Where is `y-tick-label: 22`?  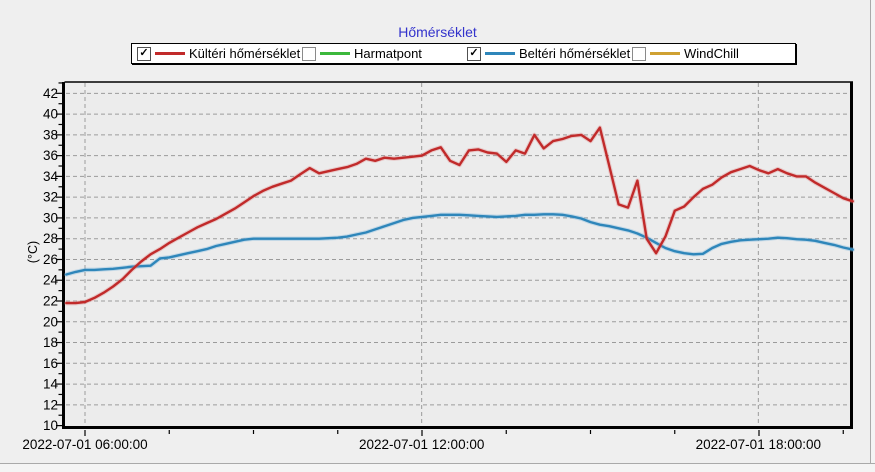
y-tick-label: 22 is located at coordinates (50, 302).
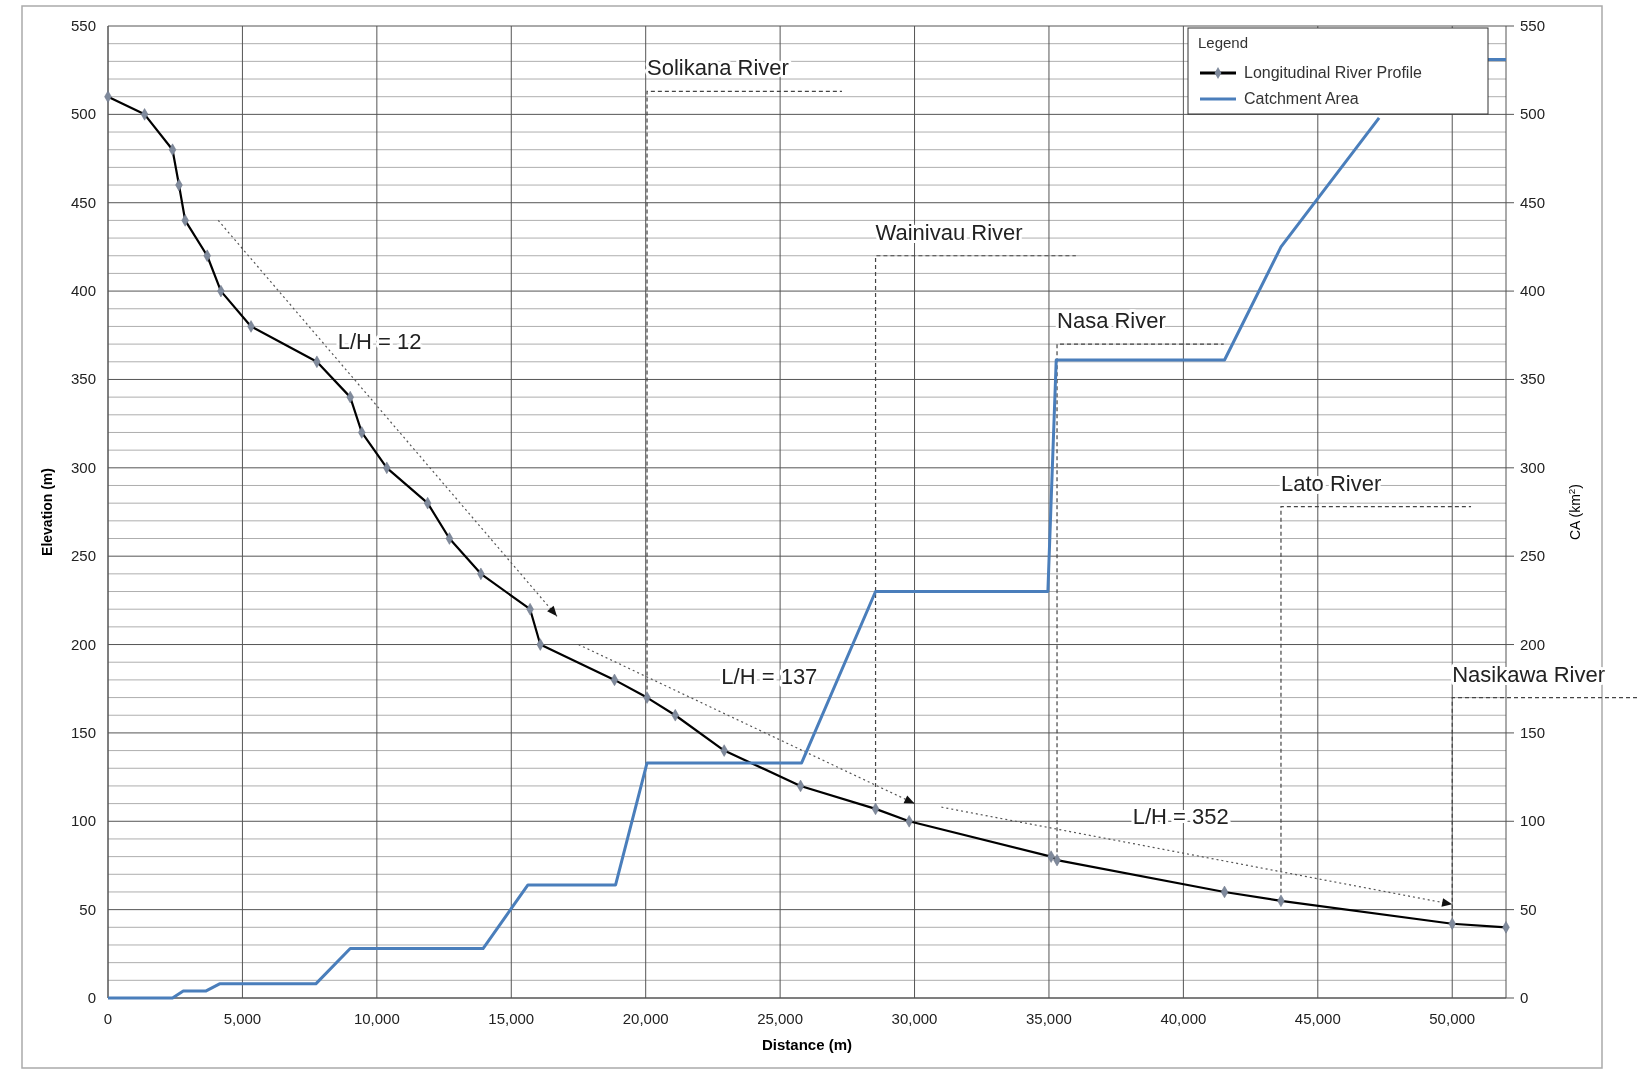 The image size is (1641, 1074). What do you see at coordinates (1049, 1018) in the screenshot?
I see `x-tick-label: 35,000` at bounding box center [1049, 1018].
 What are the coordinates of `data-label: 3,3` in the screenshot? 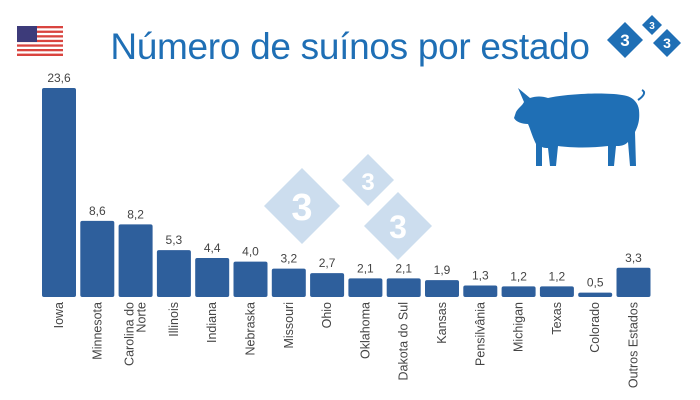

[WHAT IS BEING ASKED] Reproduce all of the material above word for word, omitting the pictures.

[SOLVED PROBLEM]
Where is `y-tick-label: 22`?  
y-tick-label: 22 is located at coordinates (50, 302).
 The image size is (1641, 1074). What do you see at coordinates (1049, 1018) in the screenshot?
I see `x-tick-label: 35,000` at bounding box center [1049, 1018].
 What are the coordinates of `data-label: 3,3` in the screenshot? 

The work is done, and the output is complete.